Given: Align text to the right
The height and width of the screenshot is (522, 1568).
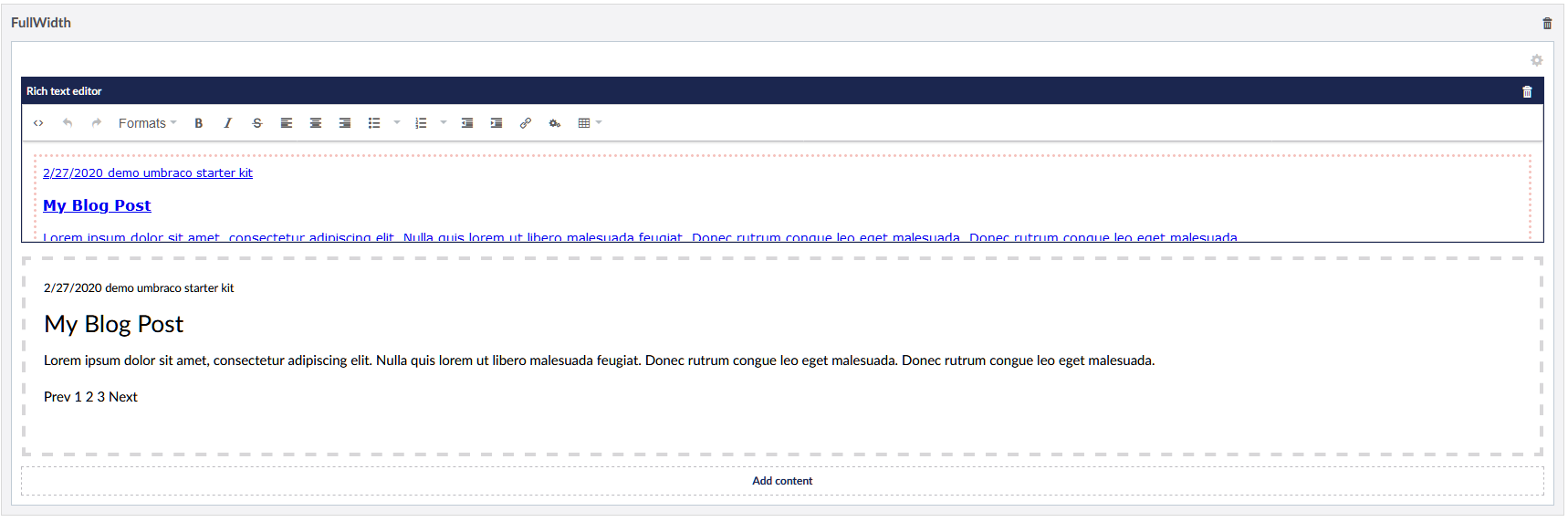Looking at the screenshot, I should click(x=345, y=123).
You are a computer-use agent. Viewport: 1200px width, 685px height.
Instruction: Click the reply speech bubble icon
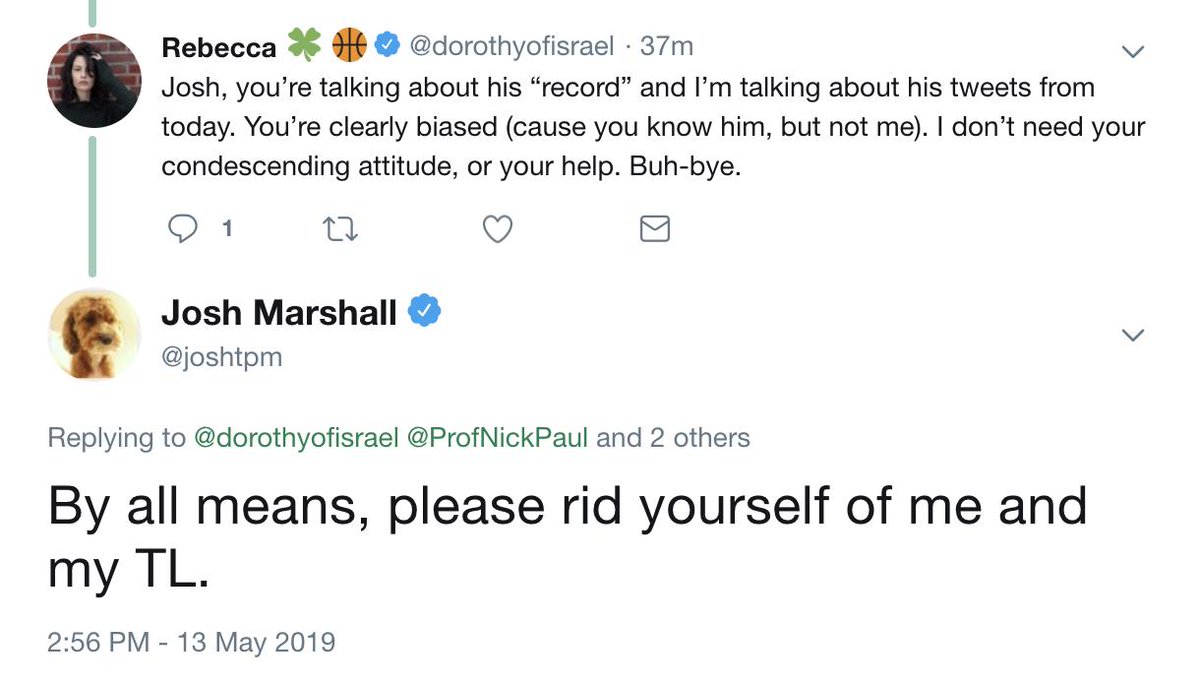point(182,229)
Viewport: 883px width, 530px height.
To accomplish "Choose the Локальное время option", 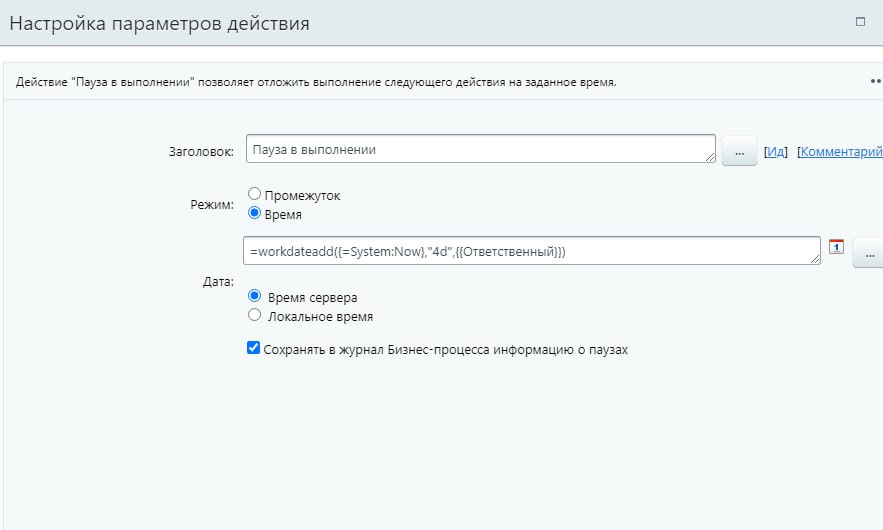I will coord(254,315).
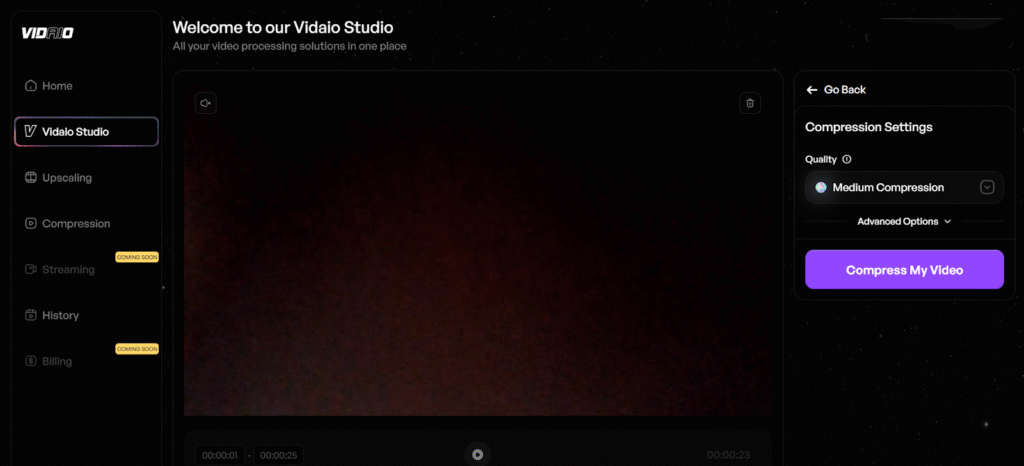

§ EXERCISE
Lines with the string "Viewport" in the data above: say how many there are, giving the number alone.

§ YOUR SOLUTION
2